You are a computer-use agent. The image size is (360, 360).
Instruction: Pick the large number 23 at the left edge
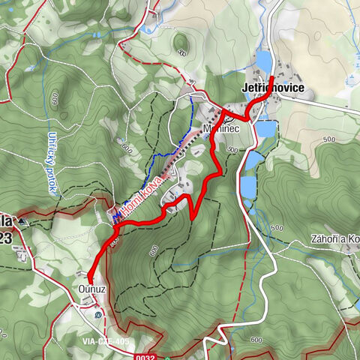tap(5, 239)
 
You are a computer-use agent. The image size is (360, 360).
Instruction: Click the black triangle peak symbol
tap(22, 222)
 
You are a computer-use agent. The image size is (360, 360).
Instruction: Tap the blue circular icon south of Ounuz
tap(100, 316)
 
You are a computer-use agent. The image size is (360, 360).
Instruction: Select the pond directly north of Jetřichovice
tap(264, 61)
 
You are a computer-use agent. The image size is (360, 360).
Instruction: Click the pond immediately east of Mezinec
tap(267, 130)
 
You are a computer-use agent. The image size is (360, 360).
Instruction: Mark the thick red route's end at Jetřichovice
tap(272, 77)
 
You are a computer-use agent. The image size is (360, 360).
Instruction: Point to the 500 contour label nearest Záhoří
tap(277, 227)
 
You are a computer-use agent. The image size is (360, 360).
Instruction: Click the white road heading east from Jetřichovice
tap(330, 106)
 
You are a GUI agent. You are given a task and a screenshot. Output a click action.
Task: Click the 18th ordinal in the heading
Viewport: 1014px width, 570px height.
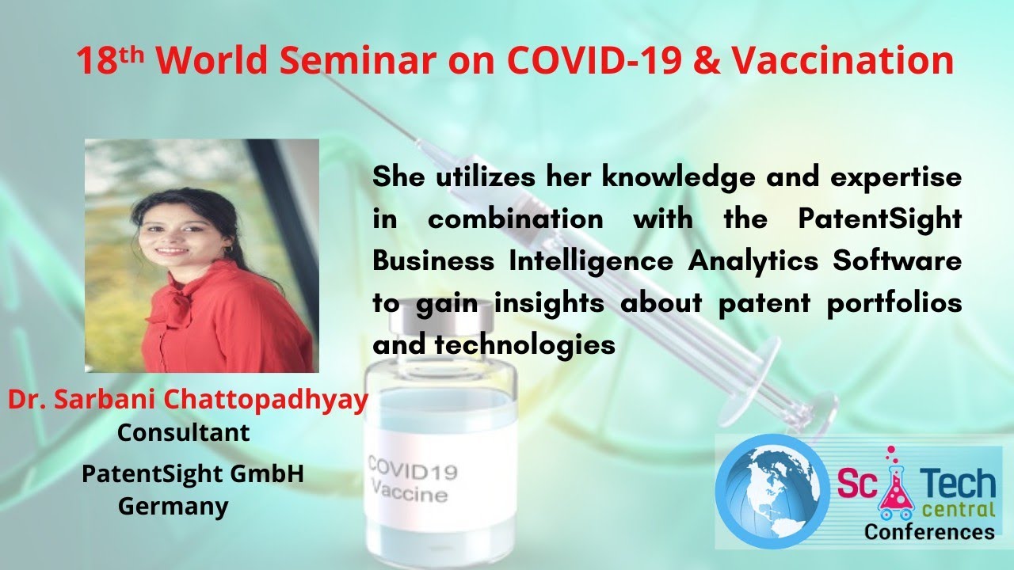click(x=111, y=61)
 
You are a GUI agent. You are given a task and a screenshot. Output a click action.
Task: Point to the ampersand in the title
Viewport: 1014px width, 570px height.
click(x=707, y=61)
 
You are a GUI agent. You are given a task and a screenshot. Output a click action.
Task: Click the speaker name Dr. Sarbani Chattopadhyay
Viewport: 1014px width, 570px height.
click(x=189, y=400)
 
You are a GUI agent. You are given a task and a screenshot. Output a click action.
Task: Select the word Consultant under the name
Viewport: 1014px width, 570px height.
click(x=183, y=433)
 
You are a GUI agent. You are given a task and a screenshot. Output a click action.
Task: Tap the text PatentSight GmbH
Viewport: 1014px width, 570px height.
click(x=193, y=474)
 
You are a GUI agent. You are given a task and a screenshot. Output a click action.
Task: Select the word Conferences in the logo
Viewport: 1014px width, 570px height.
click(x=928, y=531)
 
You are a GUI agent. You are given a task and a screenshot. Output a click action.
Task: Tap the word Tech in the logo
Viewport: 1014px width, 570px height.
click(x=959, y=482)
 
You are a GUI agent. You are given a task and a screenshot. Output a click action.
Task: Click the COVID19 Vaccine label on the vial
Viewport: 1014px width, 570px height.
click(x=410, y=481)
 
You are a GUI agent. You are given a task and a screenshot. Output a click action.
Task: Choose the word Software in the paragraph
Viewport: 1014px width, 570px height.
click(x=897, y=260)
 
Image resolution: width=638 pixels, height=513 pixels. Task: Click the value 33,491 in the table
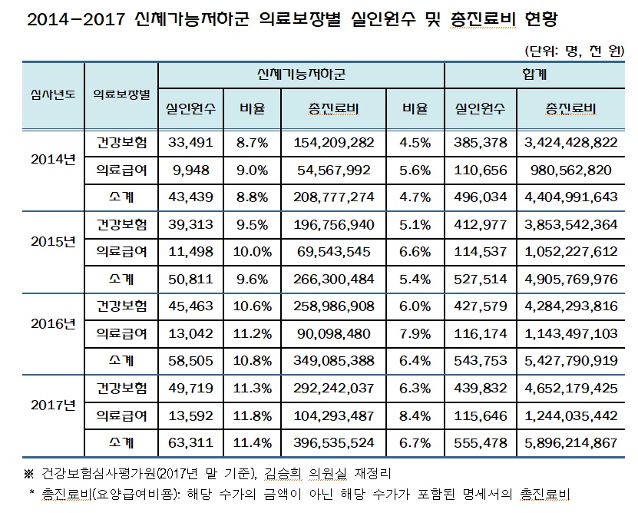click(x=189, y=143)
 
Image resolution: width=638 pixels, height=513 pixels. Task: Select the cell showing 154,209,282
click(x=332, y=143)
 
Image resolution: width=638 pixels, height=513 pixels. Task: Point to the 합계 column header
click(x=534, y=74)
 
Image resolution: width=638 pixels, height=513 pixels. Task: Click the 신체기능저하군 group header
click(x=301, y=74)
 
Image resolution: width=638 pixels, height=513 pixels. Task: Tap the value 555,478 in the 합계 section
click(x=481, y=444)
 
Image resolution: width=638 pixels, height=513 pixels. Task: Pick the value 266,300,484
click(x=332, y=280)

→ AIM OF THE TASK:
Rewrite all of the items above, changing "Instruction" to "Command" everywhere and keeping everything else the same. Leave out the pictures.

→ SOLUTION TO THIS PROBLEM:
You are a computer-use agent. The image size is (360, 360).
Command: Pick the large number 23 at the left edge
tap(5, 239)
 
You are a computer-use agent. The image size is (360, 360).
Command: Click the black triangle peak symbol
tap(22, 222)
 
You are a computer-use agent. The image size is (360, 360).
Command: Tap the blue circular icon south of Ounuz
tap(100, 316)
 
You are a computer-use agent. The image size is (360, 360).
Command: Select the pond directly north of Jetřichovice
tap(264, 61)
 
You are a computer-use agent. The image size is (360, 360).
Command: Click the pond immediately east of Mezinec
tap(267, 130)
 
You are a computer-use agent. The image size is (360, 360).
Command: Mark the thick red route's end at Jetřichovice
tap(272, 77)
 
You are a computer-use agent. The image size is (360, 360).
Command: Point to the 500 contour label nearest Záhoří
tap(277, 227)
 
You are a computer-use agent. The image size is (360, 360).
Command: Click the white road heading east from Jetřichovice
tap(330, 106)
 
You are a GUI agent. You are given a task and a screenshot. Output a click action.
Task: Click the 18th ordinal in the heading
Viewport: 1014px width, 570px height.
click(x=111, y=61)
 
You are a GUI agent. You are given a task and a screenshot. Output a click action.
Task: Point to the ampersand in the title
Viewport: 1014px width, 570px height.
click(x=707, y=61)
 
You are a GUI agent. You are given a task and a screenshot. Output a click action.
Task: Click the speaker name Dr. Sarbani Chattopadhyay
Viewport: 1014px width, 570px height.
click(x=189, y=400)
 
You are a GUI agent. You are given a task and a screenshot. Output a click action.
Task: Select the word Consultant under the name
Viewport: 1014px width, 570px height.
click(x=183, y=433)
 
You are a GUI agent. You are given a task and a screenshot. Output a click action.
Task: Tap the text PatentSight GmbH
Viewport: 1014px width, 570px height.
click(x=193, y=474)
 
You are a GUI agent. You are given a task and a screenshot. Output a click action.
Task: Select the word Conferences in the logo
Viewport: 1014px width, 570px height.
click(x=928, y=531)
 
You are a GUI agent. You are given a task and a screenshot. Output a click action.
Task: Tap the word Tech in the logo
Viewport: 1014px width, 570px height.
click(x=959, y=482)
 
You are a GUI agent. You are given a task and a screenshot. Output a click action.
Task: Click the COVID19 Vaccine label on the vial
Viewport: 1014px width, 570px height.
click(x=410, y=481)
 
You are a GUI agent. You are given a task and a screenshot. Output a click action.
Task: Choose the word Software in the paragraph
Viewport: 1014px width, 570px height.
click(x=897, y=260)
 
Image resolution: width=638 pixels, height=513 pixels. Task: Click the value 33,491 in the table
click(x=189, y=143)
 
Image resolution: width=638 pixels, height=513 pixels. Task: Select the cell showing 154,209,282
click(x=332, y=143)
 
Image resolution: width=638 pixels, height=513 pixels. Task: Point to the 합계 column header
click(x=534, y=74)
 
Image resolution: width=638 pixels, height=513 pixels. Task: Click the 신체기능저하군 group header
click(x=301, y=74)
 
Image resolution: width=638 pixels, height=513 pixels. Task: Tap the value 555,478 in the 합계 section
click(x=481, y=444)
 
Image resolution: width=638 pixels, height=513 pixels. Task: Pick the value 266,300,484
click(x=332, y=280)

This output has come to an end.